The verdict was clear: it may look good, but it's turning you into a smelly, poo-smuggling bastard.

So praise be to the Journal of Hospital Infection, which claim that beards could actually be good for your health after all.

Their findings state that clean-shaven men are more than three times as likely to harbour methicillin-resistant staph aureus (MRSA). According to the NHS, MRSA is a form of bacteria that's resistant to a number of widely used antibiotics.

Researchers poked and swapped the faces of 408 hospital workers' faces, from bearded to stubbly to clean-shaven, and came to the conclusion that facial hair could actively fight infection.

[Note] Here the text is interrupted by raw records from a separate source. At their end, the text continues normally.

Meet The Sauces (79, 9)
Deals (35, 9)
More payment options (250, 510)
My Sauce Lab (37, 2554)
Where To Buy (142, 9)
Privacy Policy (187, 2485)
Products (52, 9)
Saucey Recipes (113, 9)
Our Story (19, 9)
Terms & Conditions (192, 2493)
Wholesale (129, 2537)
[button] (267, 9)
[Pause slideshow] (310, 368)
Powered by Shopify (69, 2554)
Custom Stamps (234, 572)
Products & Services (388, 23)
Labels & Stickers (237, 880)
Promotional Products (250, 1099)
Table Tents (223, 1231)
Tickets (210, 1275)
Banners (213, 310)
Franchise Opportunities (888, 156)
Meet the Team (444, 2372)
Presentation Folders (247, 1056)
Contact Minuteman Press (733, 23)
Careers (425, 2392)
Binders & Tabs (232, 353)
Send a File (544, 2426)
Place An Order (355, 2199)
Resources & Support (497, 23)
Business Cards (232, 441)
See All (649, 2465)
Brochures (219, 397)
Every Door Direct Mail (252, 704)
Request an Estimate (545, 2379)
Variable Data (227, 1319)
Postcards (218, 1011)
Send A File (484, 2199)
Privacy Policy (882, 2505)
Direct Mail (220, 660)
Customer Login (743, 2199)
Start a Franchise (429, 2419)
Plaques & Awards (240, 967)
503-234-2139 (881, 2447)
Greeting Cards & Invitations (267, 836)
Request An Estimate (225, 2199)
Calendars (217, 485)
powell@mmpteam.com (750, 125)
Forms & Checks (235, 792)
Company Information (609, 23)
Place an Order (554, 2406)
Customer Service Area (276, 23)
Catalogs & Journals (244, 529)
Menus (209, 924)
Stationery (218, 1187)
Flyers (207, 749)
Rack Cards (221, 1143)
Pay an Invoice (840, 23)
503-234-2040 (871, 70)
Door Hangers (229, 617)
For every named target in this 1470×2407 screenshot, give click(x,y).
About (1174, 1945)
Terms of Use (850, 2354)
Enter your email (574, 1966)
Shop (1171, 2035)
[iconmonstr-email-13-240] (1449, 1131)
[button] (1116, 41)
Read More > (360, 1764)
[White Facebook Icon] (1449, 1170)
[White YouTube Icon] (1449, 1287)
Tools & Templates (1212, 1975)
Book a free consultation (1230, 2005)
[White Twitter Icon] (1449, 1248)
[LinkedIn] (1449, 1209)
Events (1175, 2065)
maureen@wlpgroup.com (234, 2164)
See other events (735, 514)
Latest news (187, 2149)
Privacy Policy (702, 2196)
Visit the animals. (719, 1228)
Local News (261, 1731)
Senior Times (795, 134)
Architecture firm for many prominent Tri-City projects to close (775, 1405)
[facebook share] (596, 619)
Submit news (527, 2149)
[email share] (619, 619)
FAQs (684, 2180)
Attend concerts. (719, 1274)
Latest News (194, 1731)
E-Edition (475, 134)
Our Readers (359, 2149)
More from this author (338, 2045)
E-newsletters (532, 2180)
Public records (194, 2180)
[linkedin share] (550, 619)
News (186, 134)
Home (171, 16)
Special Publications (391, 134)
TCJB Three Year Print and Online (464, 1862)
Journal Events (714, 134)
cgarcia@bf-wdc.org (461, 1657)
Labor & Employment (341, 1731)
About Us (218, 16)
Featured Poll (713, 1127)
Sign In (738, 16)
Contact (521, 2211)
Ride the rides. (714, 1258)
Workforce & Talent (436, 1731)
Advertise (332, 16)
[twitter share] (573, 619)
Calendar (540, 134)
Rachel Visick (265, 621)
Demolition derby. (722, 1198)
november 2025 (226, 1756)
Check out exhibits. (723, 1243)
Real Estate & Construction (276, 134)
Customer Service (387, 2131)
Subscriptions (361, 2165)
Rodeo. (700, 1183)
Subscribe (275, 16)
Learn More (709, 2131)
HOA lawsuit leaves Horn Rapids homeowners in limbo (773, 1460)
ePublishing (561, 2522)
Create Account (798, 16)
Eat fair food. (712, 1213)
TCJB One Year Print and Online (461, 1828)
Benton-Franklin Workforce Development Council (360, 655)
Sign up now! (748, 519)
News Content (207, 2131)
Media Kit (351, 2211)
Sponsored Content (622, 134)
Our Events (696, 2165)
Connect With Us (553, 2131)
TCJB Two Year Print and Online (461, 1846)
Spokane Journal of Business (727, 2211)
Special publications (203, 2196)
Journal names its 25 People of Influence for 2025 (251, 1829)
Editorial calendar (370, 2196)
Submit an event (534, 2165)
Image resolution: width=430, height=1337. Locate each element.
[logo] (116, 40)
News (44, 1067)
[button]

The report read: "Our results suggest that male hospital workers with facial hair do not harbour more potentially concerning bacteria than clean-shaven workers, and that in some instances, clean-shaven individuals are significantly more likely to be colonized with potential [hospital acquired disease-causing] pathogens."

Which is great news, but it's slightly too late; because the big beard is dead, and it was killed by former Boyzone crooner Shane Lynch.

Rest in peace beards, 2015 - 2015. It didn't need to end like this.